(Data extracted from a collection)
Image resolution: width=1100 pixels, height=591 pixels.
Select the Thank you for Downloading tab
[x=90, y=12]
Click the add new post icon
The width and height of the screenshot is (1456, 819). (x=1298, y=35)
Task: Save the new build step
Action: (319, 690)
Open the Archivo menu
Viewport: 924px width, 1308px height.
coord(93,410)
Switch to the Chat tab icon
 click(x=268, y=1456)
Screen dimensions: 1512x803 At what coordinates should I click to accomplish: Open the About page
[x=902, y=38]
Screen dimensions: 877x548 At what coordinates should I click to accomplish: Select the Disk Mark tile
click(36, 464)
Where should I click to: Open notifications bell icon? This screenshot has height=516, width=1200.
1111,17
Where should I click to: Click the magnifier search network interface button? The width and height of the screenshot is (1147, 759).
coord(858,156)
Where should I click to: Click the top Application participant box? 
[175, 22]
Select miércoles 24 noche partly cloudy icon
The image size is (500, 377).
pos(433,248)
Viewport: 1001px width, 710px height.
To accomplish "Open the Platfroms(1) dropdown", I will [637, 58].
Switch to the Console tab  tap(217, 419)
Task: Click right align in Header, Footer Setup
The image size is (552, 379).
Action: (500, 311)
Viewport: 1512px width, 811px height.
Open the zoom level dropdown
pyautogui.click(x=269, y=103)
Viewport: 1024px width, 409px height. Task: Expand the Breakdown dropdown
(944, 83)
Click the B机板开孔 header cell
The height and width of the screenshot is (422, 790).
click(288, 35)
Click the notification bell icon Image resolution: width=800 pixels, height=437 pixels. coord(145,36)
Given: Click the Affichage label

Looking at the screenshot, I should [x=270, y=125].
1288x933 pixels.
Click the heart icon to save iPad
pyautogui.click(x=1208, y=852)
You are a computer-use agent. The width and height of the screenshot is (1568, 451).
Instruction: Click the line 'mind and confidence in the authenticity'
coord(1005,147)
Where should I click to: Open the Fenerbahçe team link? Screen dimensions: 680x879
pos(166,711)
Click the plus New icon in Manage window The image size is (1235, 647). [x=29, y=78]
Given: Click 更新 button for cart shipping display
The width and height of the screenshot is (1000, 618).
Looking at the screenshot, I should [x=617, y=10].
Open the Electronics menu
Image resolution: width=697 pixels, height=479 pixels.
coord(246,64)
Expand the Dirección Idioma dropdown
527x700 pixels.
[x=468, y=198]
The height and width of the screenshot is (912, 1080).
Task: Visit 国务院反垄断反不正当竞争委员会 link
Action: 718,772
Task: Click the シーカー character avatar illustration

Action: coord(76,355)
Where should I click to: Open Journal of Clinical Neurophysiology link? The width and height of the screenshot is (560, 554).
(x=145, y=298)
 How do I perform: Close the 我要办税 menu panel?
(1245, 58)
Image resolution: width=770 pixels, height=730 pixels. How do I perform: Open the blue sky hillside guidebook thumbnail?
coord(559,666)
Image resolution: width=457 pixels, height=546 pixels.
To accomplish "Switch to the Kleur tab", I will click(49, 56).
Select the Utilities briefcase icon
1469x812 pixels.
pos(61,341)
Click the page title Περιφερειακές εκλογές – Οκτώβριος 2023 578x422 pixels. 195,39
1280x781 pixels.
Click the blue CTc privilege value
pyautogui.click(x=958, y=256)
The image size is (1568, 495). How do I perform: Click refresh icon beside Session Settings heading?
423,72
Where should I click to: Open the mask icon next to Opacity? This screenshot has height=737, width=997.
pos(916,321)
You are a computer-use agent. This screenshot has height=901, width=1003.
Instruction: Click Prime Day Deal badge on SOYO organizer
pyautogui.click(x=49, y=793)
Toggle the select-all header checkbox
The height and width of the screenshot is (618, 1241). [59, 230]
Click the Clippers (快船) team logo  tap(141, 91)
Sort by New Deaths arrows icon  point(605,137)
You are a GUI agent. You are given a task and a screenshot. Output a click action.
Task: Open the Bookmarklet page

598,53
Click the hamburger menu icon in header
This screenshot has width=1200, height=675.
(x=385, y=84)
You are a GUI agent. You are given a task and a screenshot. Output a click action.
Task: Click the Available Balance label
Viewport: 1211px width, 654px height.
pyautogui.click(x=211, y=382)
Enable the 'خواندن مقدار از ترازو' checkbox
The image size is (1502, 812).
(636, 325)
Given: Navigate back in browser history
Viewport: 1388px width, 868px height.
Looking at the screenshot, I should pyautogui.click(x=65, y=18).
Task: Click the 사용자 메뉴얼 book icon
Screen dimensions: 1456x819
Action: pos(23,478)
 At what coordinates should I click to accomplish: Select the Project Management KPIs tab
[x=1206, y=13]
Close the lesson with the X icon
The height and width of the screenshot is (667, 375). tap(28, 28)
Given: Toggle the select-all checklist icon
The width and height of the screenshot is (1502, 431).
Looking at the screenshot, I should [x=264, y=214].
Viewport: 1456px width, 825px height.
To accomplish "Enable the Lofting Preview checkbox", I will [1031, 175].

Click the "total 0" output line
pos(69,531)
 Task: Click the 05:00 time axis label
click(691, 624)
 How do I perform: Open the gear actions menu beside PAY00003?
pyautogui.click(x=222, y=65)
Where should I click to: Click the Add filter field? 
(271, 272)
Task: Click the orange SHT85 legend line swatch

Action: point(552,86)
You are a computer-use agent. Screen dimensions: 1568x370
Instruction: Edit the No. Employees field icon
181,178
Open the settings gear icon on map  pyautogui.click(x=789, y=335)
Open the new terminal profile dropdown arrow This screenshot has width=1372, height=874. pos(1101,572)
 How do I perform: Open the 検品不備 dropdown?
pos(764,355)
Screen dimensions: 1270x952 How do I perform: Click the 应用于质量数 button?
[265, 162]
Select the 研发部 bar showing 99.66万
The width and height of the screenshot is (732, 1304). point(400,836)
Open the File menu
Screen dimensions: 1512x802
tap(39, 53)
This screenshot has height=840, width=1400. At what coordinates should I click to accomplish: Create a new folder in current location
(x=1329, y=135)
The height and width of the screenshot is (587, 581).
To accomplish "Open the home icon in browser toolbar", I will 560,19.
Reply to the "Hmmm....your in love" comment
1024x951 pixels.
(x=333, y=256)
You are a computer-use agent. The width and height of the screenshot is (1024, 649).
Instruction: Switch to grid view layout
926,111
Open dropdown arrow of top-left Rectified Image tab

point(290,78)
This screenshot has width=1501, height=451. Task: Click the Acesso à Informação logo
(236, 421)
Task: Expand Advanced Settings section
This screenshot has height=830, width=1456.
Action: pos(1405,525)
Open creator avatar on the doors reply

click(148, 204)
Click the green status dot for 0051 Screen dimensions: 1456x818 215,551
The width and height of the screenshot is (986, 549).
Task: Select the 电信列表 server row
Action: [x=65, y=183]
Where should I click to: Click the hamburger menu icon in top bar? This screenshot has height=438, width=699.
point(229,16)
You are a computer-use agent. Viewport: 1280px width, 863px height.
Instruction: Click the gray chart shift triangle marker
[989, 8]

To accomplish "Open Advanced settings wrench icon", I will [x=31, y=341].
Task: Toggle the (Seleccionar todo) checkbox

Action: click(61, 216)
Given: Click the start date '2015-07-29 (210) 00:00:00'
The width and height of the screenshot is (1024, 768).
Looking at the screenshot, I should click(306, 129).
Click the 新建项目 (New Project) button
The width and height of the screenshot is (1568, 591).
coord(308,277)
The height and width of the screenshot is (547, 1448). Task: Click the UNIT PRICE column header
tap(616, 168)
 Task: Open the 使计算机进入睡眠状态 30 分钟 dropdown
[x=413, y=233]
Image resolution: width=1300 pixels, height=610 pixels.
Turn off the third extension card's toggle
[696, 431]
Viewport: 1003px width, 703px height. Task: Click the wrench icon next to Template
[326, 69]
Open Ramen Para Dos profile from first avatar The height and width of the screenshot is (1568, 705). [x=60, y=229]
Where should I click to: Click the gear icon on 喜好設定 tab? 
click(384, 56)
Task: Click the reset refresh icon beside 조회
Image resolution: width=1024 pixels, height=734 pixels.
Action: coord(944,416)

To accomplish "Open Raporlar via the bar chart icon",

WORK TO COMPLETE: Lay out the lines of the data above as a numbered list, leaving out any blank lines, starting with the line that contains "Where should I click to: Click the top" and going on through the line that contains "Switch to the Console".

THE ANSWER:
1. Where should I click to: Click the top Application participant box? 
2. [175, 22]
3. Select miércoles 24 noche partly cloudy icon
4. The image size is (500, 377).
5. pos(433,248)
6. Viewport: 1001px width, 710px height.
7. To accomplish "Open the Platfroms(1) dropdown", I will [637, 58].
8. Switch to the Console tab  tap(217, 419)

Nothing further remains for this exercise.